-- begin SELECTED EXTRACT --

Monday, Apr 21, 2008 at 23:04
Tony in dry conditions I wouldn't bother using 4wd on that road unless I was driving particularly fast or if it were wet which would then give a noticeable improvement in handling. On a vehicle with free wheeling hubs out, an improvement of 1 or 2 mpg could be expected but on a constant 4wd there would be no noticeable difference in economy.
Cheers Craig.....................
AnswerID: 299744

Reply By: Member - Phil G (SA) - Monday, Apr 21, 2008 at 23:52

Monday, Apr 21, 2008 at 23:52
I often do on gravel roads, but don't on clay. I don't think it affects fuel consumption.

Theres a school of thought that says a lot of rollovers on gravel roads may have been avoided if the vehicles were in 4wd rather than 2wd.

And if you choose 2wd, do you lock or unlock the hubs? I like to keep the bearings turning over on corrugated roads, so I lock the hubs.
AnswerID: 299753

Reply By: TBudge - Tuesday, Apr 22, 2008 at 00:15

Tuesday, Apr 22, 2008 at 00:15
Thanks for all the comments, thought and opinions. It seems there's no easy answer as some say do and others say don't.

Does anyone know roughly how much extra fuel (diesel) you use running 4wd high range at speeds of between 40 and 80km/hr (which is the speed I expect we'll mostly be travelling at on the Gibb River Rd)? Note: my cruiser obviously ISN'T constant 4wd (or all wheel drive - whatever you want to call it). I know from my experience the car certainly 'feels' nicer on gravel in 4wd so if as long as it's not going to chew up heaps more fuel I'll probably run it in 4wd.

Thanks and again and keep your advice, thoughts coming.

cheers Tony
AnswerID: 299757

Follow Up By: On Patrol (East Coast) - Tuesday, Apr 22, 2008 at 08:28

Tuesday, Apr 22, 2008 at 08:28
You have answered your own question mate.
"I know from my experience the car certainly 'feels' nicer on gravel in 4wd"

As for fuel consumption I have not noticed a big difference, therefore for me it is not a huge issue really.

Tony, you do what is right for "you" and if your happy in 4wd, then do it. It's that simple.
FollowupID: 565919

Follow Up By: Member - Matt M (ACT) - Tuesday, Apr 22, 2008 at 09:42

Tuesday, Apr 22, 2008 at 09:42

You would be hard pressed to measure the difference in fuel consumption, its not really an issue. I agree with you that the 80 feels more sure footed in 4WD and I will ususally drive that way on long stretches of dirt.

If it feels good - do it. You never know when some Fritz in a Britz will shove you in to the loose stuff, bit late to be thinking about the extra traction then.

FollowupID: 565937

Reply By: tukka - Tuesday, Apr 22, 2008 at 00:21

Tuesday, Apr 22, 2008 at 00:21
I would say yes if you want slightly better handling but no if you like to look after your vehicle. Why try to ruin it when you can just take your time and take it slow, there is no rush and i dont see why you should be doing anymore then 80kms an hour anyway. At 80kms you have plenty of time to react to any sudden changes. Believe me have seen far too many travellers on there roofs on the Gibb Road. Slow turn and take your time. I have never had to engage 4wd on any dirt road due to the fact that i take it easy, regardless of your driving experience or ego anything could happen. Peter Brock is a perfect example of someone knowing what they were doing but being caught out.

-- end SELECTED EXTRACT --
-- begin SUPPLIED MATERIAL --

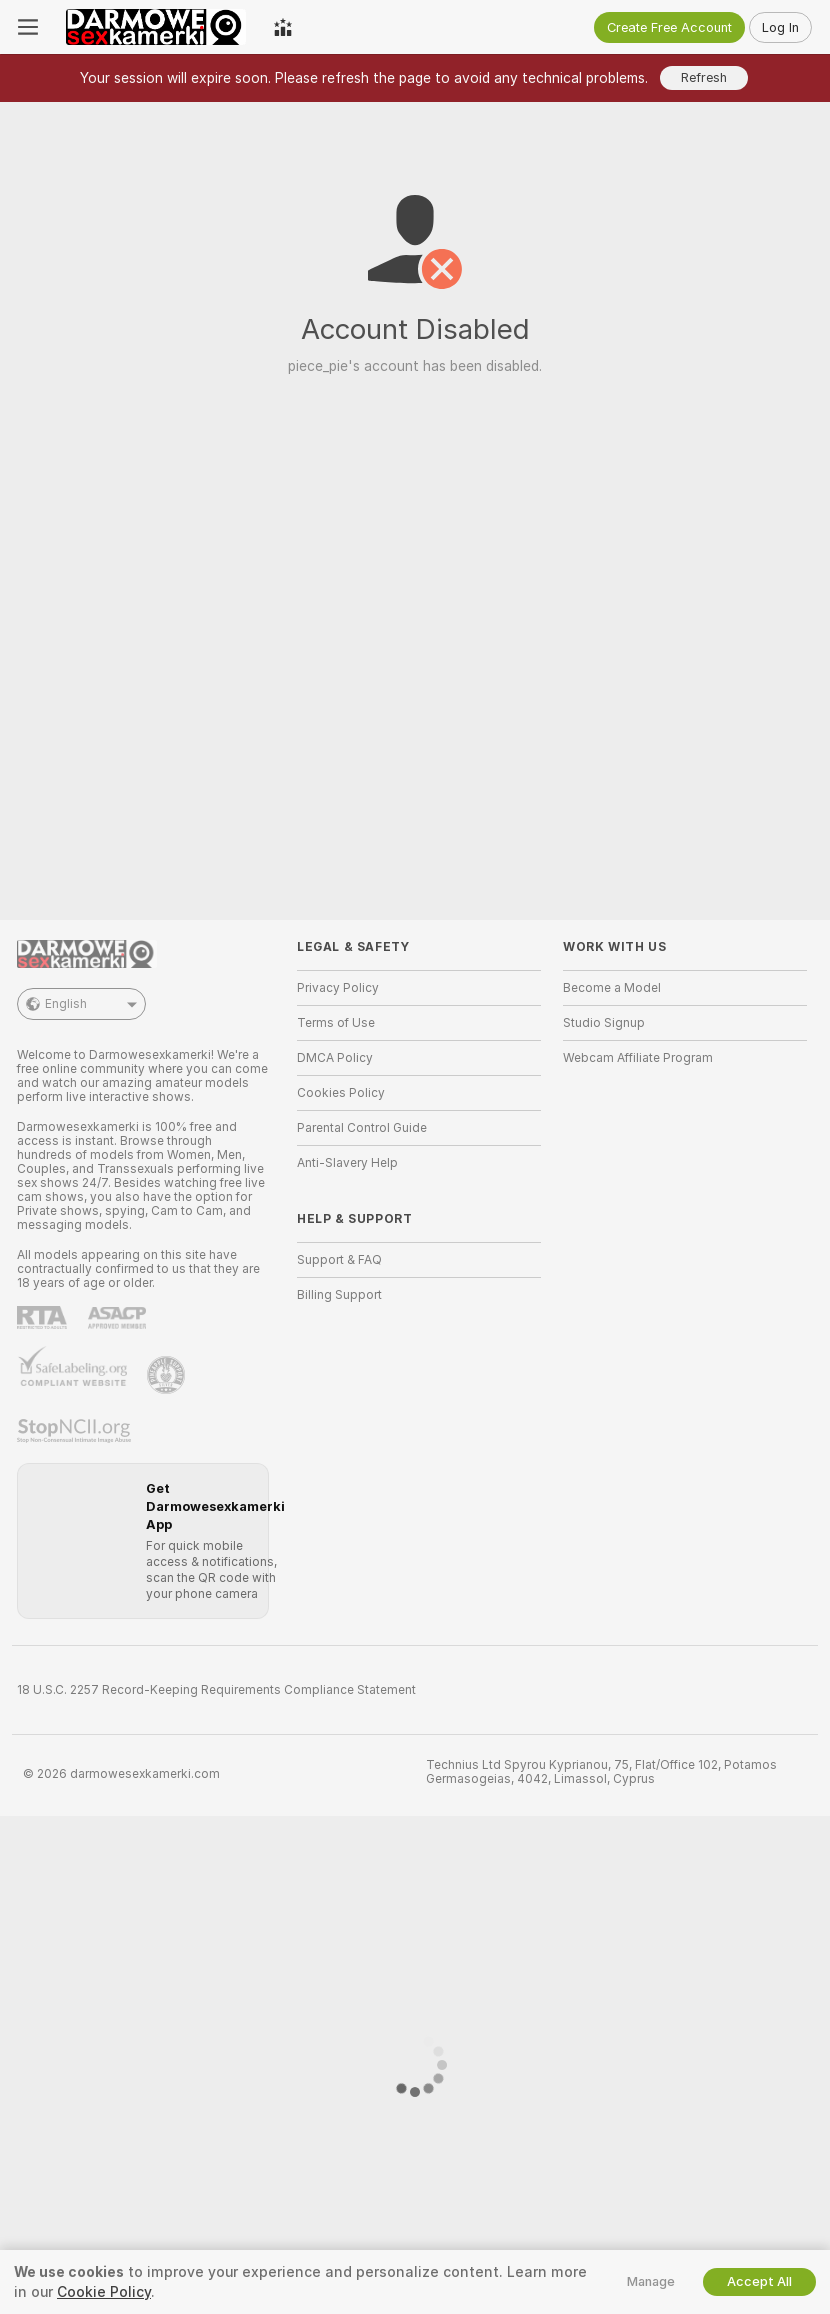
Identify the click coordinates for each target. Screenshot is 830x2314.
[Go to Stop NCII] (76, 1431)
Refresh (704, 77)
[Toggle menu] (28, 27)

-- end SUPPLIED MATERIAL --

| PROMPT 1 |
Duplicate the part of the forum thread on 4wd starting at "cheers Tony" and ending at "own question mate.".
| PROMPT 2 |
List every poster named after "Reply By:" or "Follow Up By:" in the forum thread on 4wd.

| REPLY 1 |
cheers Tony
AnswerID: 299757

Follow Up By: On Patrol (East Coast) - Tuesday, Apr 22, 2008 at 08:28

Tuesday, Apr 22, 2008 at 08:28
You have answered your own question mate.

| REPLY 2 |
Member - Phil G (SA)
TBudge
On Patrol (East Coast)
Member - Matt M (ACT)
tukka